Nova Scotia’s E-Cig Regulations Plan No Longer Bans Flavors
Nova Scotia’s Health Minister Leo Glavine introduced regulations recently which will hammer electronic cigarettes in almost all ways that tobacco too is controlled. This includes prohibiting sales to anyone under the age of 19, disallowing stores from displaying, advertising, or promoting the products, and banning the sale of all flavors other than tobacco and menthol.
However, recent amendments to the proposed regulation now grant electronic cigarettes a pass on the flavors ban. This means that sellers there won’t be restricted to only offering tobacco and menthol flavored e-cigs and e-liquid. It appears, though, that there will still be controls set on how sellers can market and advertise whatever flavors they sell.
Many electronic cigarette opponents are calling the change a big win for Big Tobacco. They argue that flavors — particularly sweet ones like candies and fruits — target and appeal primarily to teens. As teens are the demographic on which future tobacco profits are founded, it certainly sounds like a reasonable grievance to those that don’t know anything else about the industry.

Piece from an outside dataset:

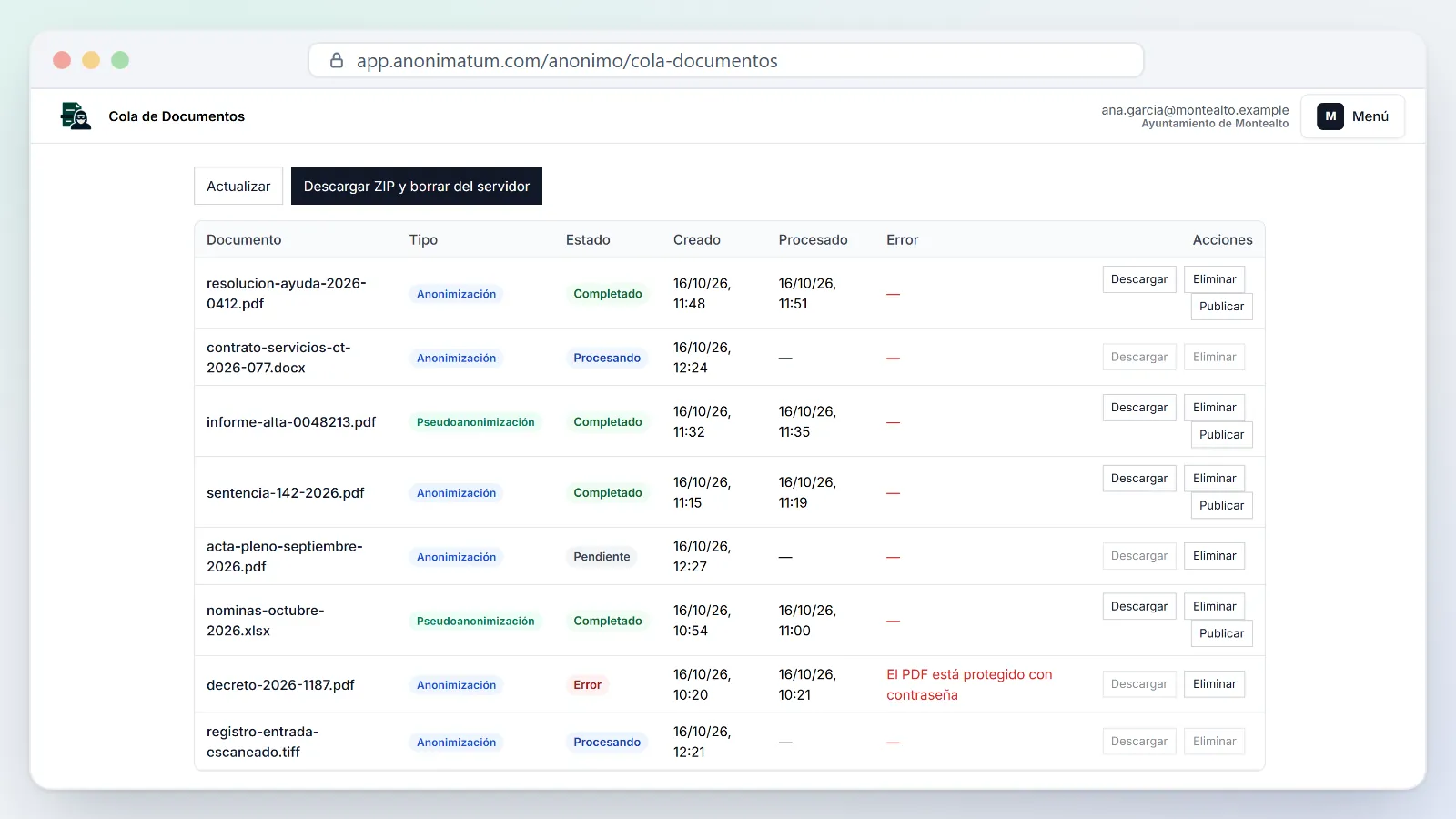Download nominas-octubre-2026.xlsx
Screen dimensions: 1456x819
point(1139,607)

But in reality, this is anything but a win for Big Tobacco. The availability of a wide range of flavors has already been shown to better allow electronic cigarettes to snag smokers away from tobacco. Flavor variety also appears to be a crucial component in helping smokers quit smoking entirely through the use of e-cigs. Simply put, it makes transitioning to e-cigs more likely.
When the regulations were first brought forward, John Haste of Canada’s Electronic Cigarette Trade Association called the proposal a “knee-jerk” reaction based on incomplete science. Perhaps those behind it are starting to realize that there is possibility among these mostly alien (to them) products.